Em 1841, Dostoiévski começa sua senda na literatura, escrevendo e traduzindo livros. Suas obras tratavam ou remetiam a momentos de sua vida, ou de cotidianos ao seu redor. Um dos fatos mais marcantes ocorreu em 1847, quando, aos 26 anos, envolveu-se em uma conspiração contra Mikhail Petrashevski, que mantinha um clube de literatura com livros proibidos pelo Estado na época. Isso lhe rendeu uma condenação à morte.

Um fato curioso — ou glorioso: no dia de sua execução, já no local habitual, vendado e diante do pelotão, surgiu, no último instante, uma ordem comutando a pena. Sua execução foi transformada em deportação. Ele foi enviado à Sibéria, onde foi submetido a trabalho forçado na companhia de criminosos comuns. Cumpriu o restante da pena no batalhão siberiano como soldado raso. Sua anistia chegou em 1859, quando tinha 38 anos.

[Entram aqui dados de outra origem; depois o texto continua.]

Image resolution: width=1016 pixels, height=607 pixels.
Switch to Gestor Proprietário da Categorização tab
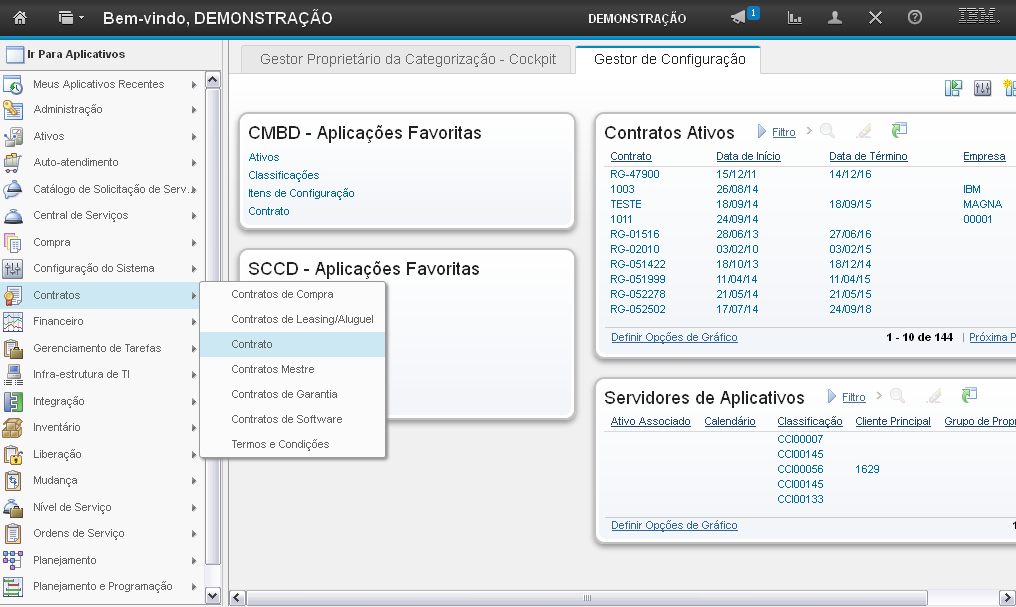pos(406,59)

Mas o objetivo desta reflexão é, em particular, seu livro O Idiota, escrito em 1868. A obra trata do príncipe Míchkin, um homem bom e puro, que via apenas bondade nas coisas, lançado a uma sociedade corrupta e preconceituosa. Uma pessoa doente, que sofria de epilepsia — assim como o autor — e que sai de um local de tratamento na Suíça para retornar a São Petersburgo.

Sua personalidade causava desconforto, e muitos o tratavam como um idiota, pela sua incapacidade de compreender as maldades do mundo. Imaginemos um mundo onde a bondade é vista como imperfeição, e ser compassivo, empático e caridoso é quase um delito. Esse mundo não é ficção: é o nosso. O príncipe era bom demais para ser compreendido, e Míchkin mostra o reflexo de como a sociedade se move, tentando esmagar aqueles que caminham em direção oposta.

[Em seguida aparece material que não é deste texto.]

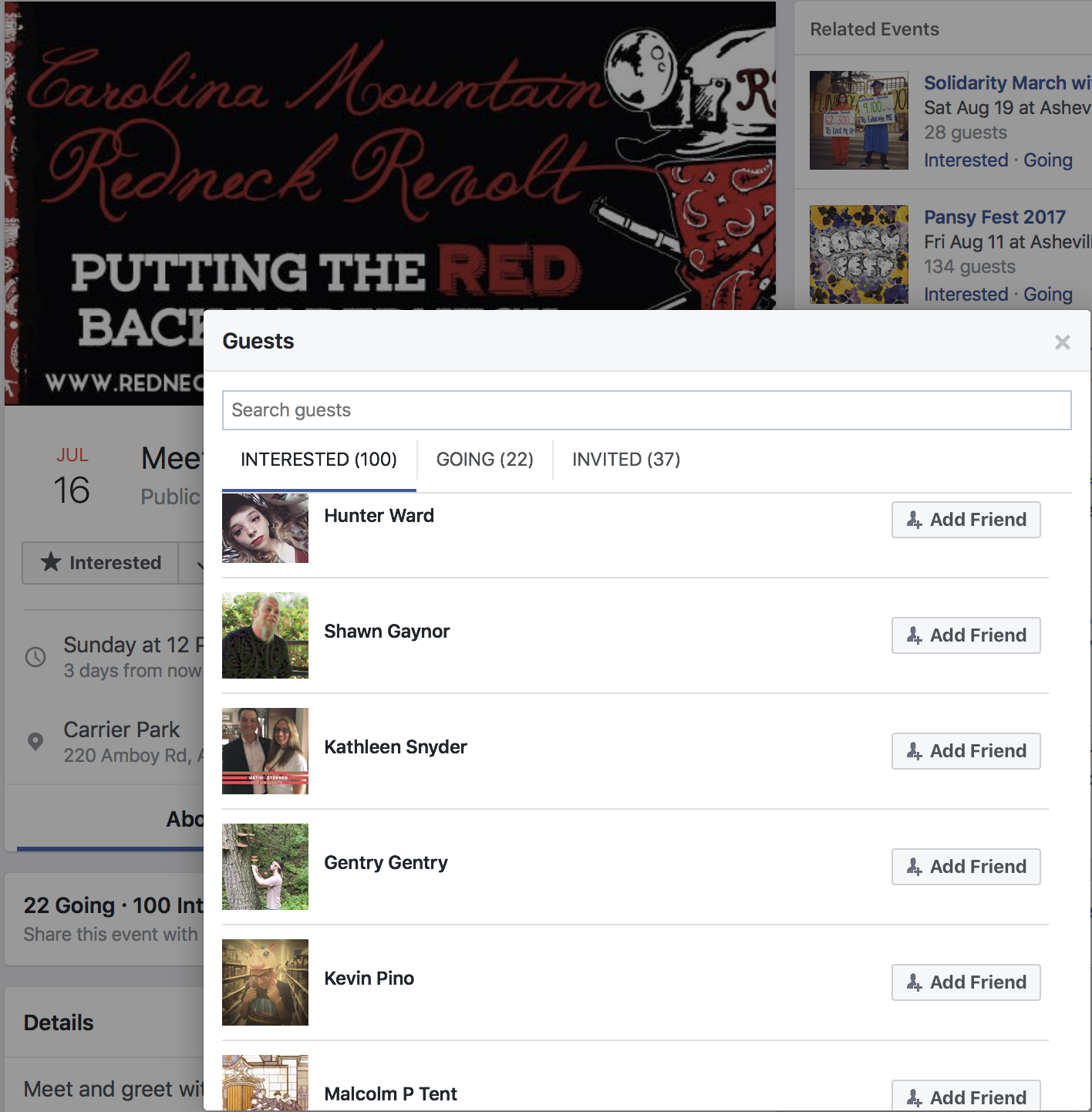
Task: Close the Guests dialog
Action: click(x=1062, y=342)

Míchkin era julgado porque sentia demais, porque se importava com as coisas e com os outros. Agia com sinceridade, sendo rotulado de idiota. Tratava todos com amor, até as pessoas que a sociedade abandonara ou jogara no lixo. Isso incomodava. Ele era verdadeiro em todo o tempo, mesmo que isso o deixasse vulnerável ou lhe causasse consequências. Nunca agia com manipulação, interesses ou visão de vantagens. Isso o tornava uma espécie de “anomalia social”: não era capaz de manipular, se impor ou agir por interesse. Não que não soubesse o que isso significava, mas Míchkin não via sentido nisso.

Ele agia diferente daqueles que se escondem atrás de máscaras, ocultando suas reais intenções e emoções. Nele não havia máscaras, acusações ou mentiras. Tornava-se incômodo porque, quanto mais puro tratava os outros, mais era desprezado.

Será que ser verdadeiro e buscar a verdade nos outros ainda tem espaço em um mundo onde tudo é interesse e troca?

Mostrar-se verdadeiro e bondoso não significa fraqueza. Significa que temos complacência com o próximo, que estamos vivos e lutando por uma sociedade melhor e mais justa. Não sejamos fracos, pois os fracos se escondem atrás de antefaces para parecer aceitáveis a todos, mas nunca mostram sua essência verdadeira.


Mas o que a maçonaria tem a ver com O Idiota?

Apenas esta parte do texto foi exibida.